Legal fines and settlements continue to weigh down lenders

The FT ran an article by Martin Arnold at the end of December that reported that bank legal penalties leapt to a record $56 billion in 2014 according to research completed by the paper.  The story also reports the average fine levied by the FCA has increase five fold year-on-year.  Obviously big hits during 2014 include the $16.6 billion fine paid by BoA to resolved mortgage related allegations, over $6 billion of FX related fines for several banks including JP Morgan, Citi, RBS (and BoA again), and the nearly $9 billion fine paid by BNP for violating trading sanctions (and reportedly not coming clean).  The BNP episode was followed by a suspension of USD clearing for one year for the French bank and the "retirement" of its ex CEO and standing Chairman.  

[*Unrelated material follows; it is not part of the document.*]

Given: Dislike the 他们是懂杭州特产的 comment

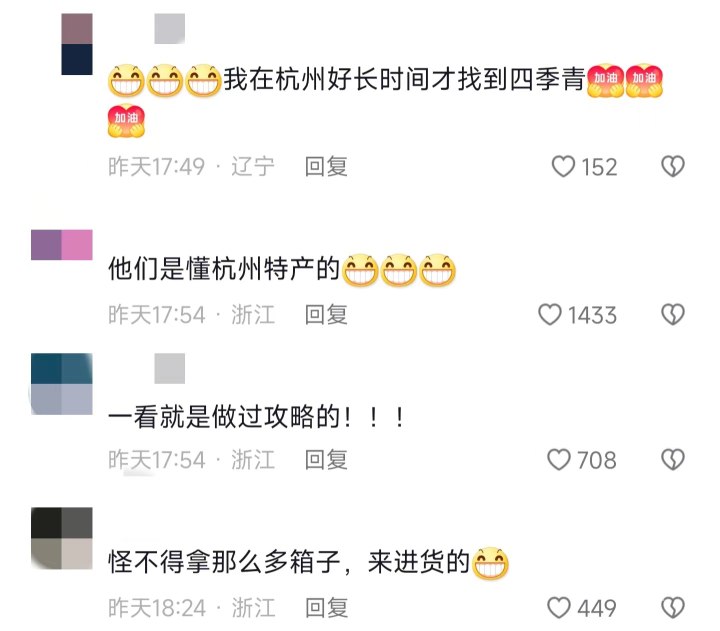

The Guardian reported on 12 November 2014 that total cummulative bank fines for the period of 2009 to 2013 alone was £166 billion, according to CCP Research.  

All of this underscores the the real financial costs to shareholders (after tax and capital destructive) of not getting adequate risk oversight, control frameworks, and compliance disclosure in place to the full satisfaction of their regulator.  

Another wake up call for board members and the ever growing emphasis on enhanced risk governance for the commercial banking industry.